§ What the exercise asks
The lines to copy run from the one containing "You are a GUI" to the end of the listing. Please write them out exactly, minus the pictures.

§ Data extracts
+-------+
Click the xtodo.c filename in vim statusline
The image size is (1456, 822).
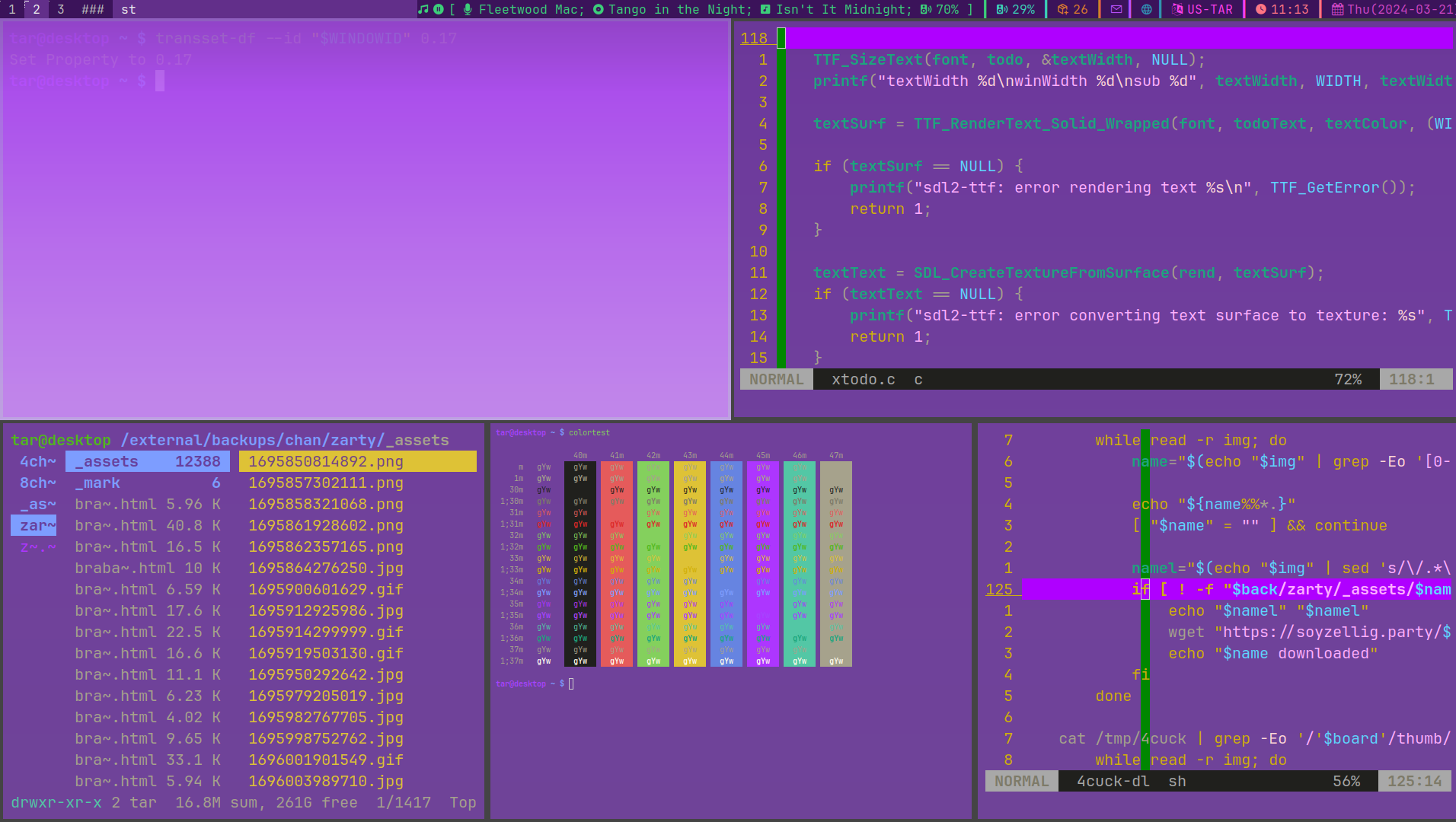(x=863, y=379)
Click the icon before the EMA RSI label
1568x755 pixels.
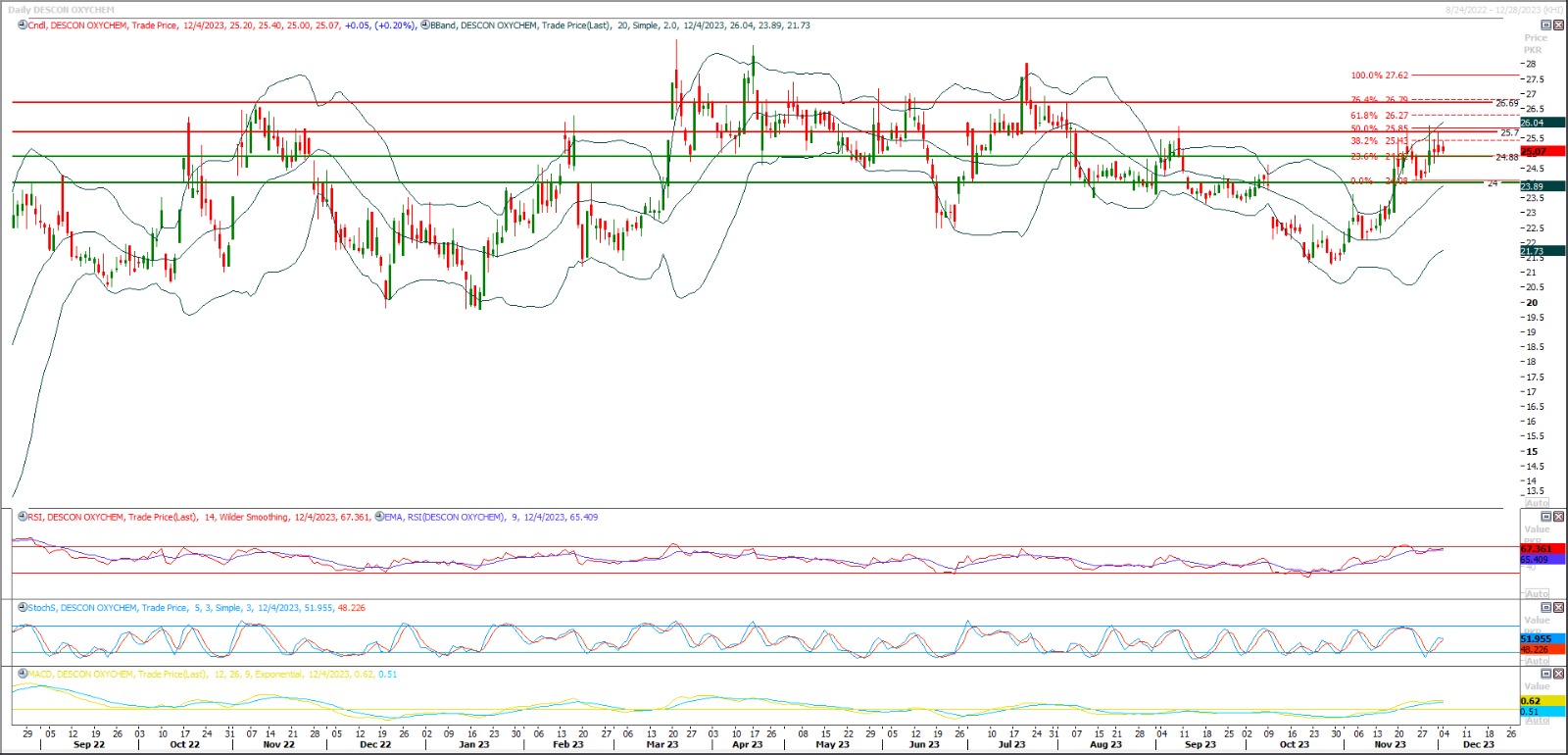click(379, 517)
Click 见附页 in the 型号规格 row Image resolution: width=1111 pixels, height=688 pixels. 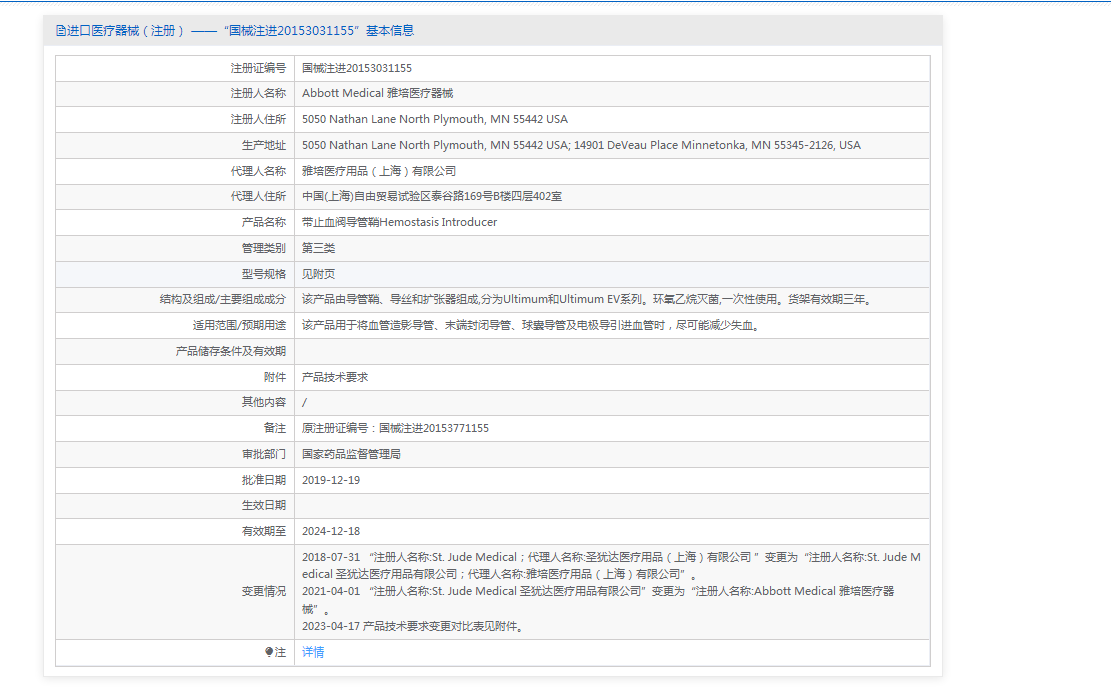(319, 274)
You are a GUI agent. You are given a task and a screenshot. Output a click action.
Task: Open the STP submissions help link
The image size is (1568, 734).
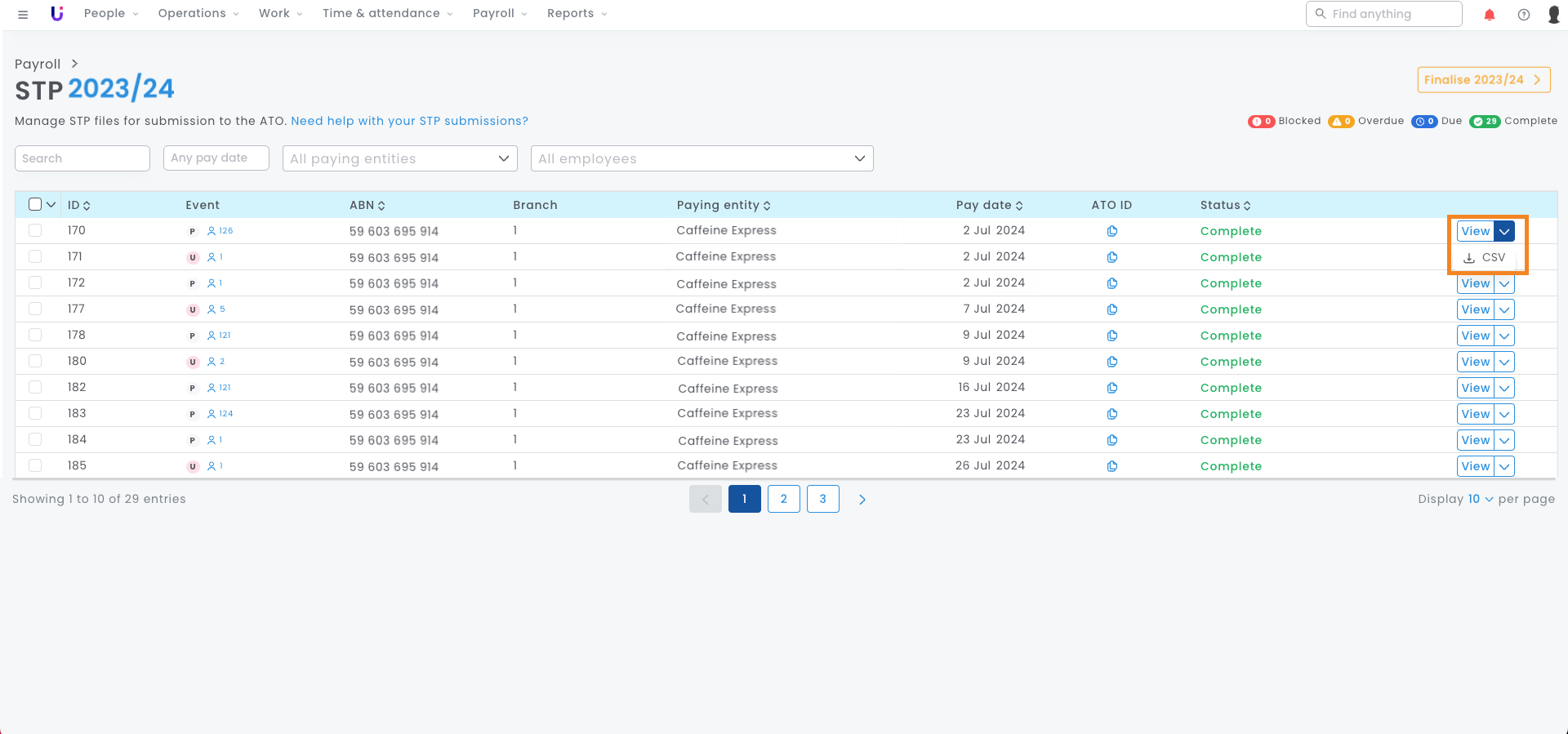point(409,121)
+-------+
§ Result below
You are a GUI agent. You are given a task and a screenshot. Output a click action.
Task: Open the STP submissions help link
The image size is (1568, 734).
point(409,121)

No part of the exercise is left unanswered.